CNIL fines Google €150,000 for the failure of its privacy policy to comply with the law

The CNIL, France’s Data Protection Authority, issued a €150,000 monetary penalty on Google Inc. on 3 January saying that Google’s 2012 single privacy policy, applying to various Google services, does not comply with France’s Data Protection Act. The CNIL ordered the company to publish a communiqué on this decision on its homepage within eight days of its notification.

The CNIL’s decision follows the EU Data Protection Working Party’s assessment of the privacy policy which concluded that it failed to comply with the EU legal framework. In addition to France, Data Protection Authorities in the UK, Germany, Italy, the Netherlands and Spain started enforcement actions in 2013. Last December, Spain identified three serious violations of its data protection law and imposed a €300,000 euros fine on Google for each one of them.

The CNIL declared last summer that as Google processes data of users of Google services in France, it must comply with French law.
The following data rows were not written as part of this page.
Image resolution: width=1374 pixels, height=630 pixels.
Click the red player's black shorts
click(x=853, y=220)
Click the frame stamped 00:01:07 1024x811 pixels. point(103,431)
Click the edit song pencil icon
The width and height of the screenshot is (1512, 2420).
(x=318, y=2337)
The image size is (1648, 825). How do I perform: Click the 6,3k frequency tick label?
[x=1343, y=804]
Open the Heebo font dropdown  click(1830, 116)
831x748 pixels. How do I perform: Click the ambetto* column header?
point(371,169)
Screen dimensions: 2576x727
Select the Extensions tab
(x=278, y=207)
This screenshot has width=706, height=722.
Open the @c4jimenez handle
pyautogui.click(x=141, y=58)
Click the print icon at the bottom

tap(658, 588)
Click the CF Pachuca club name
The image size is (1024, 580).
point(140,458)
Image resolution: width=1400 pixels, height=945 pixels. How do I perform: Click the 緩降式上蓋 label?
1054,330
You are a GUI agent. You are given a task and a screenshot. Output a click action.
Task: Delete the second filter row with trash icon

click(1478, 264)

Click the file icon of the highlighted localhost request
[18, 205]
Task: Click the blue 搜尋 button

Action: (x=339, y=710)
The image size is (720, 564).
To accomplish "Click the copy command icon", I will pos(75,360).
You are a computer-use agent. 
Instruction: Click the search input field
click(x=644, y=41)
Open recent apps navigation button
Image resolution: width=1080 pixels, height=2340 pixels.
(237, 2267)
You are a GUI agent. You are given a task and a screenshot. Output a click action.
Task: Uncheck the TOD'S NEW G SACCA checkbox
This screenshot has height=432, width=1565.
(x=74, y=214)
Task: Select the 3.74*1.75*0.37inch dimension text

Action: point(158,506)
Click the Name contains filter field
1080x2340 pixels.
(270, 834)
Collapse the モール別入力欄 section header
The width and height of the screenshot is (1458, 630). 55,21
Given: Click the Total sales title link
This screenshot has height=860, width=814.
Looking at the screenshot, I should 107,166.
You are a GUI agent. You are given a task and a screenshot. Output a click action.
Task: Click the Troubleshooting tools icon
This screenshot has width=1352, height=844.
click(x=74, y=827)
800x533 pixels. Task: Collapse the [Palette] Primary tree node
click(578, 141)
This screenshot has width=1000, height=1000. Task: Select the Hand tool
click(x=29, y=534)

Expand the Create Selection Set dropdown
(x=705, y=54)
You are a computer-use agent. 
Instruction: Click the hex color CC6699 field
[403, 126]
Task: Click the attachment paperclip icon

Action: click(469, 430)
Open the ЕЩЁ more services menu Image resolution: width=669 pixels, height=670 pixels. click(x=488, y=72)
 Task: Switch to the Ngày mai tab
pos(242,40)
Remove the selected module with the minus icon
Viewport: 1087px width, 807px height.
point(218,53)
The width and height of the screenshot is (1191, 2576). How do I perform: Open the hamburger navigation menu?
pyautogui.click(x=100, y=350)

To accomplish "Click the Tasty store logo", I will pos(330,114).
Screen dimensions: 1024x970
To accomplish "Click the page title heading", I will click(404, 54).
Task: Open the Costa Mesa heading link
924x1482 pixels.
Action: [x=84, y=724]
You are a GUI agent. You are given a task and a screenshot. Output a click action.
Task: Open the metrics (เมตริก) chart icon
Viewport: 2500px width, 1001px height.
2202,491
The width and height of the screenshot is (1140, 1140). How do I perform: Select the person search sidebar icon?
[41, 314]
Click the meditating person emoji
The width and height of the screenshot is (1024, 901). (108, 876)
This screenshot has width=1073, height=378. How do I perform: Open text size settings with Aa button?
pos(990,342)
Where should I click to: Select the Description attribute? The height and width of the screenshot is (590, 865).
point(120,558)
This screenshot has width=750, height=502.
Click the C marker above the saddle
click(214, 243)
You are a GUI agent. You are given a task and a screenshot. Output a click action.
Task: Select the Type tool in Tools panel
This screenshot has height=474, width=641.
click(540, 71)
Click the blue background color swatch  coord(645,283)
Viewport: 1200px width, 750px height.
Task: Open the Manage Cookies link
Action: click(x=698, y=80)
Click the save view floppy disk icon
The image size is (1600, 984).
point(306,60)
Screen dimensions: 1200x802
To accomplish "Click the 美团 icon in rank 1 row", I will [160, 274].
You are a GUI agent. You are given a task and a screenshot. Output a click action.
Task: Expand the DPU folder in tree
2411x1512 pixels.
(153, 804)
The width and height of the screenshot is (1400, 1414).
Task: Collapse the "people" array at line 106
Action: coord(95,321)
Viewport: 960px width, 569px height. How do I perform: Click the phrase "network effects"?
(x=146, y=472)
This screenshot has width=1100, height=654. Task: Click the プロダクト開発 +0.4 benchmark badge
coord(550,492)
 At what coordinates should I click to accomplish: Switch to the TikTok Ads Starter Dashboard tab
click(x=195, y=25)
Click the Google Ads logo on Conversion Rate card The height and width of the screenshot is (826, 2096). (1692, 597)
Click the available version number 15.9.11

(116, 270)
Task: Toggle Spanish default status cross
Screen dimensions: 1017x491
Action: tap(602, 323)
It requested Google to:

1. Define specified and explicit purposes;
2. Inform users with regard to the purposes of the processing implemented;
3. Define retention periods for the personal data processed;
4. Not proceed, without legal basis, with the potentially unlimited combination of users’ data;
5. Fairly collect and process passive users’ data;
6. Inform users and then obtain their consent in particular before storing cookies in their terminal.

The CNIL now states, in connection with the monetary penalty:
‘The company does not sufficiently inform its users of the conditions in which their personal data are processed, nor of the purposes of this processing. They may therefore neither understand the purposes for which their data are collected, which are not specific as the law requires, nor the ambit of the data collected through the different services concerned. Consequently, they are not able to exercise their rights, in particular their right of access, objection or deletion.

The company does not comply with its obligation to obtain user consent prior to the storage of cookies on their terminals. It fails to define retention periods applicable to the data which it processes. Finally, it permits itself to combine all the data it collects about its users across all of its services without any legal basis.’

The €150,000 penalty is the highest that the CNIL has issued to date. Google has not yet publicly commented on the monetary penalty.